Segment Start: Material to process

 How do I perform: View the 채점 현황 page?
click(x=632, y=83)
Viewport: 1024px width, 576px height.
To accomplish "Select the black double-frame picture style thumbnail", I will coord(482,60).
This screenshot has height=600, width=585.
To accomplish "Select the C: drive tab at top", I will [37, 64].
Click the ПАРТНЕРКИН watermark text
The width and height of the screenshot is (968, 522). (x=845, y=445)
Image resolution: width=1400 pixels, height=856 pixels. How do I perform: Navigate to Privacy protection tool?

Segment End: Material to process
Segment Start: Material to process

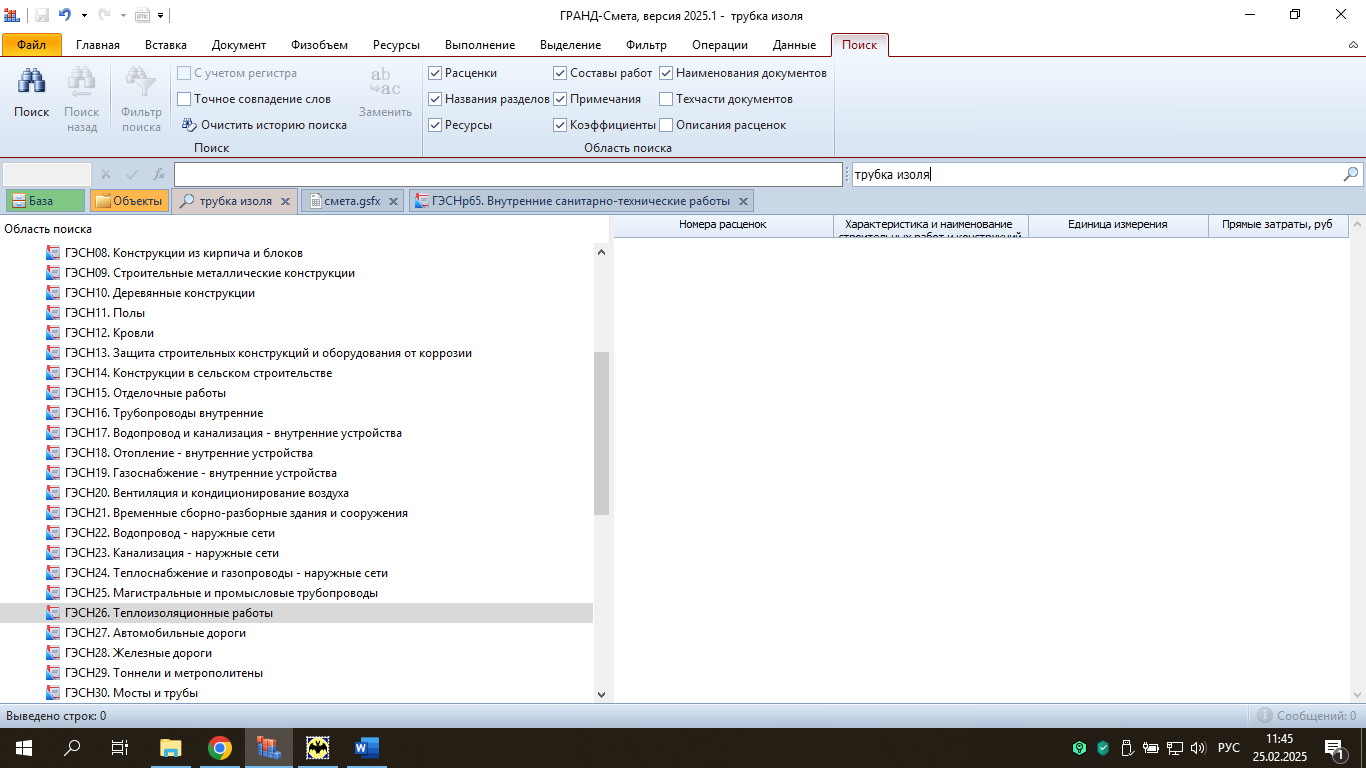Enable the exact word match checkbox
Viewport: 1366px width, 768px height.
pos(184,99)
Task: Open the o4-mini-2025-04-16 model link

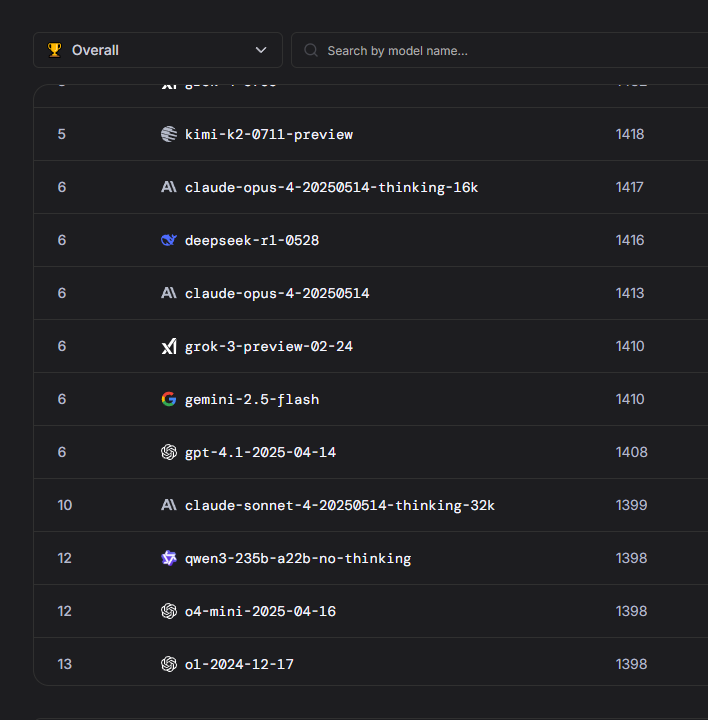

Segment End: Material to process
Segment Start: Material to process

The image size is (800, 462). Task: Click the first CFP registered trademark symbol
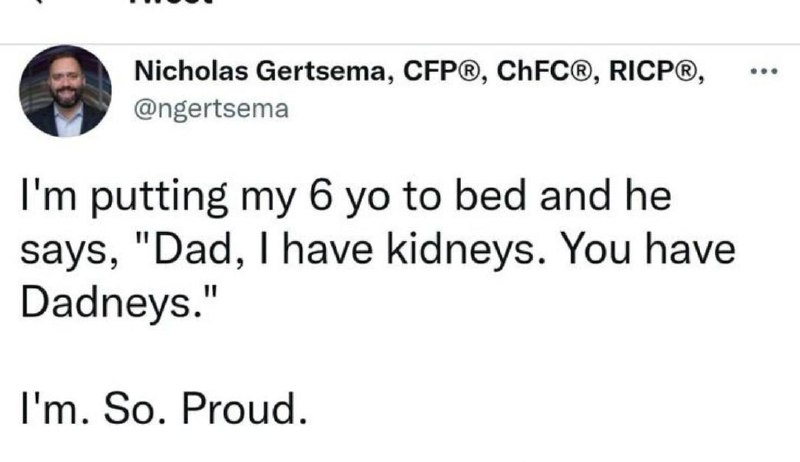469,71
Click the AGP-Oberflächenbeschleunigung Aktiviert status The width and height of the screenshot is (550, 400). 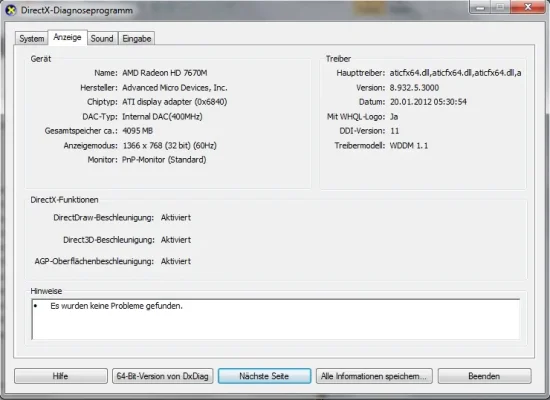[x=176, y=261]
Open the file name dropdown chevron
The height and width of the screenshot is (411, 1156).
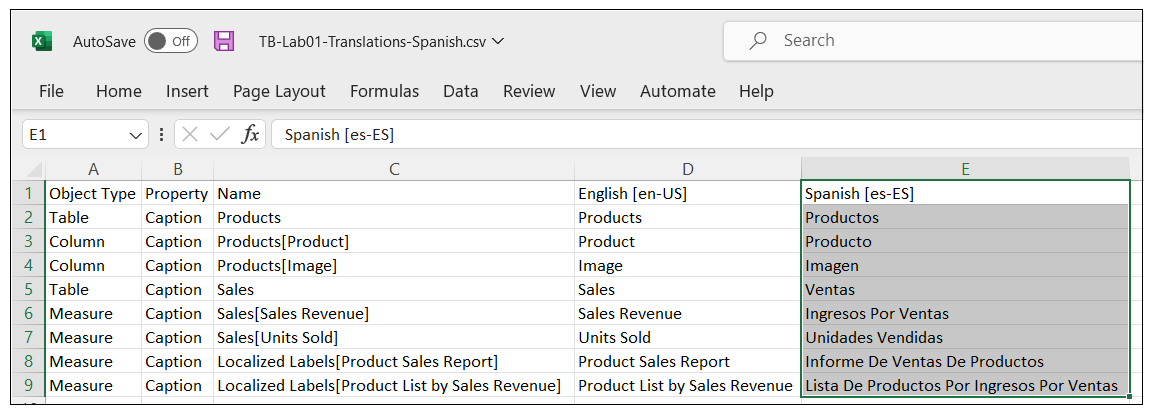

Segment End: Material to process

* What you will do
Output should match, line for line, the stretch of the material above from the line holding "How do I perform: View the 채점 현황 page?" through the line holding "This screenshot has height=600, width=585.".

* Exercise answer
 How do I perform: View the 채점 현황 page?
click(x=632, y=83)
Viewport: 1024px width, 576px height.
To accomplish "Select the black double-frame picture style thumbnail", I will coord(482,60).
This screenshot has height=600, width=585.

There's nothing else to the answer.